Sunday 12 July 2015

Lightbulbs

I find the new energy efficient lightbulbs an interesting phenomenon. I know equipping my house with these slow starters is wise and better than their predecessors. Then again, I miss the immediate relief from a fully lit room when I flick the switch, particularly if frantically searching for something from room to room! Lightbulbs remind me of many moments in my life when I have learned something new about myself, others and the world around me.


Therapy is like moving through a house from room to room with a series of lightbulb moments lighting the way forward. Here are some that have illuminated my path through Dialectical Behaviour Therapy:

1. No matter how distressing and painful they may be, my feelings cannot kill me.

2. No amount of waiting for therapy guarantees or promises that the therapy I am awaiting for will solve all my problems.

3. No one person or therapy can meet all my expectations and needs.

4. Even the best therapist/friend/lover cannot undo my past suffering and its wounds.

5. There are therapies which can help me to manage my emotions.

6. I need to participate fully in any treatment or therapy in order for it to become effective for me.

7. I am responsible for using as many of the skills as fit my life and needs as I can, in order to live a life that is meaningful to me.

8. The end of therapy and discharge from mental health services is only the beginning of making use of the skills I have learned.

9. Just because a skill works for me, does not mean it will definitely work for everyone.

10. Even though new skills may feel difficult and strange, they are worth giving a go, because everything I have used to keep going so far in my life, hasn't helped for long (if at all).

11. Change doesn't happen all at once or overnight.

12. If I give the skills time, they will help me to control my emotions, rather than have my emotions control me.

13. I can never overestimate the time I need to spend using and practising my skills. I may be able to learn what the skills are in the space of a year, but on average it takes 10,000 hours of practice to master any skill or talent.

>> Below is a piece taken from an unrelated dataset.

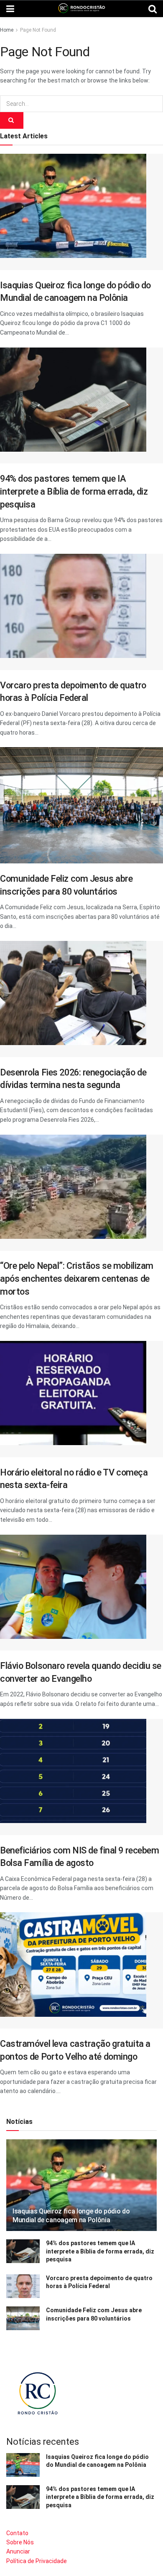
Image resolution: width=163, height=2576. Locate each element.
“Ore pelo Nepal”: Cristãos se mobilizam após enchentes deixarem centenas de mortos (76, 1278)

14. I can learn to take risks with relationships and friendships, when I don't fear the emotional impact of any hurdles or problems.

15. Mind reading is not a skill that I or any person possesses. I cannot know what they are thinking and them not being able to read my mind is not a sign of their lack of love or care for me.

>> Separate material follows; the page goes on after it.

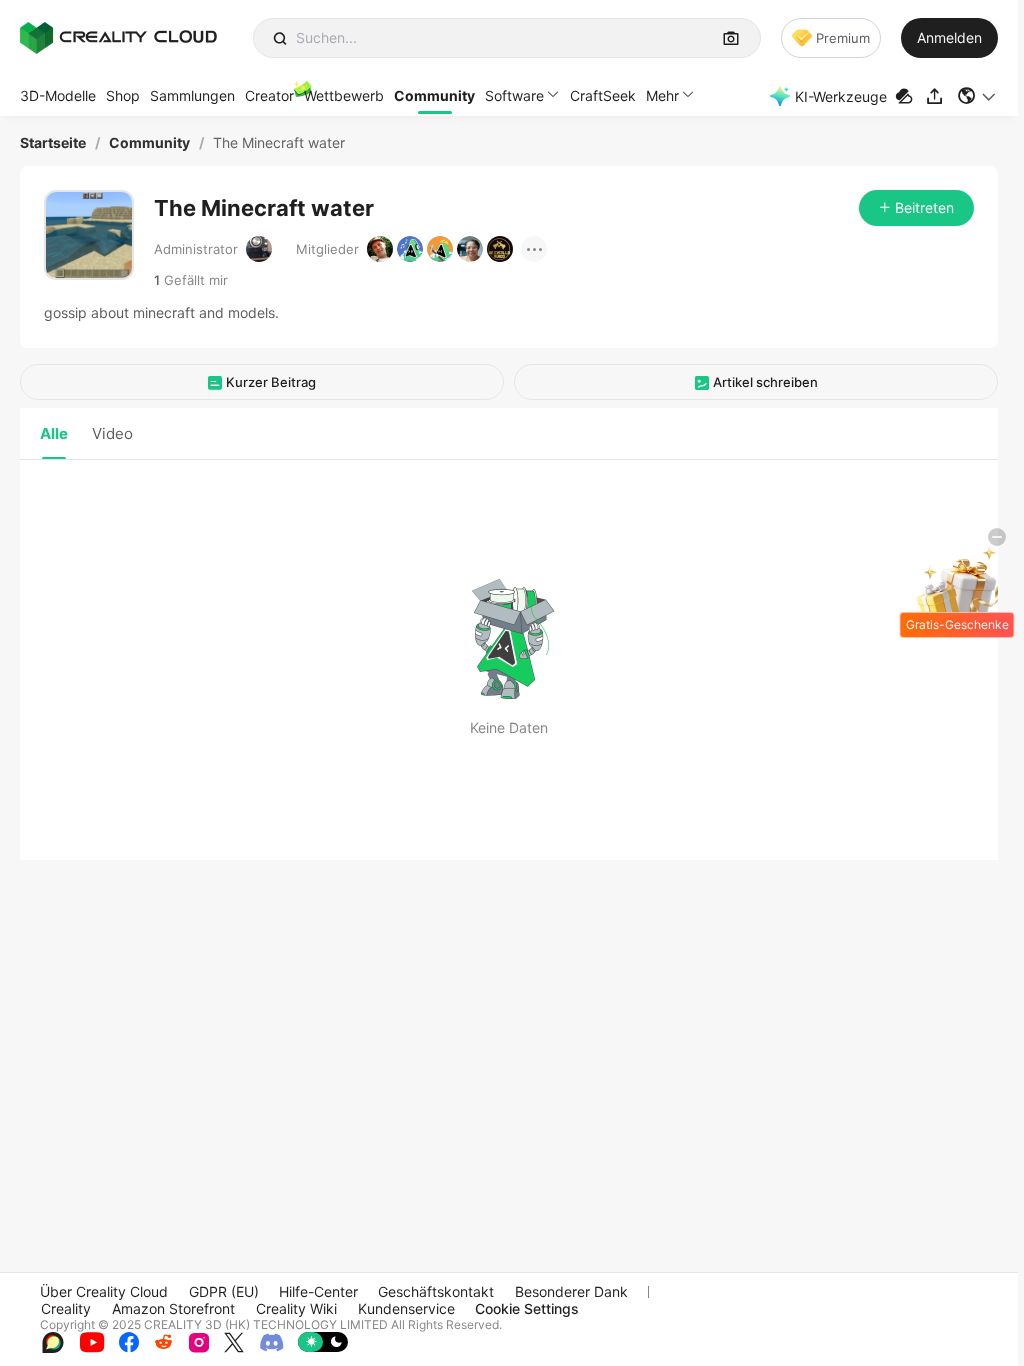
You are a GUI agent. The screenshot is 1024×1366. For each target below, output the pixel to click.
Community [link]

16. Feelings, like waves, rise and fall in intensity. If I can live with them for a moment, in time they will ease and fade.

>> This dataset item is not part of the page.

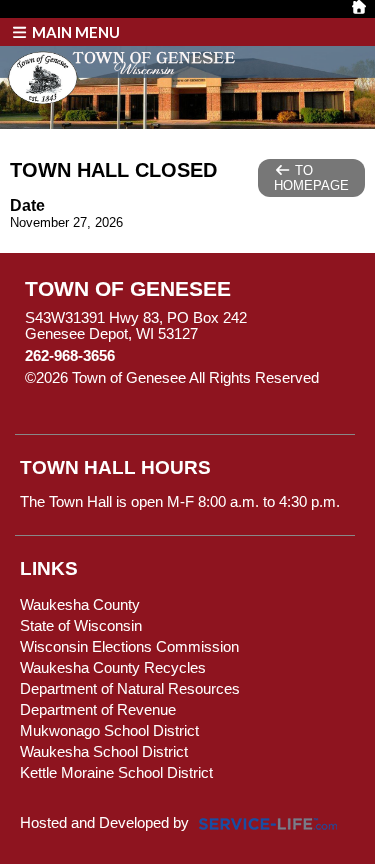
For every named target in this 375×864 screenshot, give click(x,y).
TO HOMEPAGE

17. Difficult feelings I experience in the here and now are much more bearable if I don't allow them to connect with a stream of pain and suffering from my past. I am only expected to find the skills and strength to deal with today's emotions.

18. The fact that I am still here, means that I have committed to engage in the world and relationships around me today.

19. I have had the strength and courage to survive my past. Whatever challenges therapy holds for me pales in comparison.

20. I am worth caring for. I may be the product of my past experiences, I do not have to be a prisoner of them.